### WHAT YOU HAVE TO DO
Please restate every record below word for word.

### RECORDS
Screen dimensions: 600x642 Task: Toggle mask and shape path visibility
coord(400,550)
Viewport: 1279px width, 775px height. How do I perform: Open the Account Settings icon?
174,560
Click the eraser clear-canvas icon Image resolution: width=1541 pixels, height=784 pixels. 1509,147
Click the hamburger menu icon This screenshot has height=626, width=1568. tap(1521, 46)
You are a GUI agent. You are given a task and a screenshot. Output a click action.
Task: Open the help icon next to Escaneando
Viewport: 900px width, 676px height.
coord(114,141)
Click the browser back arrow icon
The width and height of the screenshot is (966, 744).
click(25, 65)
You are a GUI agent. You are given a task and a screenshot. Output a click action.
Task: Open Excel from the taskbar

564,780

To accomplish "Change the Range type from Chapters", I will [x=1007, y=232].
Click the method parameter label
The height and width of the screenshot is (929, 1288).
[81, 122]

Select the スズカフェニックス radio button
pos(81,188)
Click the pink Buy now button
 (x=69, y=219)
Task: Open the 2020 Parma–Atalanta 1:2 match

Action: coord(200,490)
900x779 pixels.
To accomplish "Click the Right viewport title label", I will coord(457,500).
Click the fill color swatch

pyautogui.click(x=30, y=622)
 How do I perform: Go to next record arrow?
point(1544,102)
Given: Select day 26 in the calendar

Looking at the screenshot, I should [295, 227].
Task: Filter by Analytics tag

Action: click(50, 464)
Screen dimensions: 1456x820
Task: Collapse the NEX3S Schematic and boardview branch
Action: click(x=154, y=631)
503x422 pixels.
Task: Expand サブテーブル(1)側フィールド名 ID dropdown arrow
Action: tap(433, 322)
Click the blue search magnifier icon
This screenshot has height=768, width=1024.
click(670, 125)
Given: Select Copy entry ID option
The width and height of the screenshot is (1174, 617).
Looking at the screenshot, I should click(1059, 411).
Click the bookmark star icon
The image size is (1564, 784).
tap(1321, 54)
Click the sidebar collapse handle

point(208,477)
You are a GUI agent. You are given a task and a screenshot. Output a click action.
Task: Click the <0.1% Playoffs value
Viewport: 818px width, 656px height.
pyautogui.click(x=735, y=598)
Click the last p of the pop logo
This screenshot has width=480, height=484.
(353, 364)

### OUTPUT BELOW
Screen dimensions: 600x642 Task: Toggle mask and shape path visibility
coord(400,550)
Viewport: 1279px width, 775px height. How do I perform: Open the Account Settings icon?
174,560
Click the eraser clear-canvas icon Image resolution: width=1541 pixels, height=784 pixels. 1509,147
Click the hamburger menu icon This screenshot has height=626, width=1568. tap(1521, 46)
You are a GUI agent. You are given a task and a screenshot. Output a click action.
Task: Open the help icon next to Escaneando
Viewport: 900px width, 676px height.
coord(114,141)
Click the browser back arrow icon
The width and height of the screenshot is (966, 744).
click(25, 65)
You are a GUI agent. You are given a task and a screenshot. Output a click action.
Task: Open Excel from the taskbar

564,780

To accomplish "Change the Range type from Chapters", I will [x=1007, y=232].
Click the method parameter label
The height and width of the screenshot is (929, 1288).
[81, 122]

Select the スズカフェニックス radio button
pos(81,188)
Click the pink Buy now button
 (x=69, y=219)
Task: Open the 2020 Parma–Atalanta 1:2 match

Action: coord(200,490)
900x779 pixels.
To accomplish "Click the Right viewport title label", I will coord(457,500).
Click the fill color swatch

pyautogui.click(x=30, y=622)
 How do I perform: Go to next record arrow?
point(1544,102)
Given: Select day 26 in the calendar

Looking at the screenshot, I should [295, 227].
Task: Filter by Analytics tag

Action: click(50, 464)
Screen dimensions: 1456x820
Task: Collapse the NEX3S Schematic and boardview branch
Action: click(x=154, y=631)
503x422 pixels.
Task: Expand サブテーブル(1)側フィールド名 ID dropdown arrow
Action: tap(433, 322)
Click the blue search magnifier icon
This screenshot has height=768, width=1024.
click(670, 125)
Given: Select Copy entry ID option
The width and height of the screenshot is (1174, 617).
Looking at the screenshot, I should click(1059, 411).
Click the bookmark star icon
The image size is (1564, 784).
tap(1321, 54)
Click the sidebar collapse handle

point(208,477)
You are a GUI agent. You are given a task and a screenshot. Output a click action.
Task: Click the <0.1% Playoffs value
Viewport: 818px width, 656px height.
pyautogui.click(x=735, y=598)
Click the last p of the pop logo
This screenshot has width=480, height=484.
(353, 364)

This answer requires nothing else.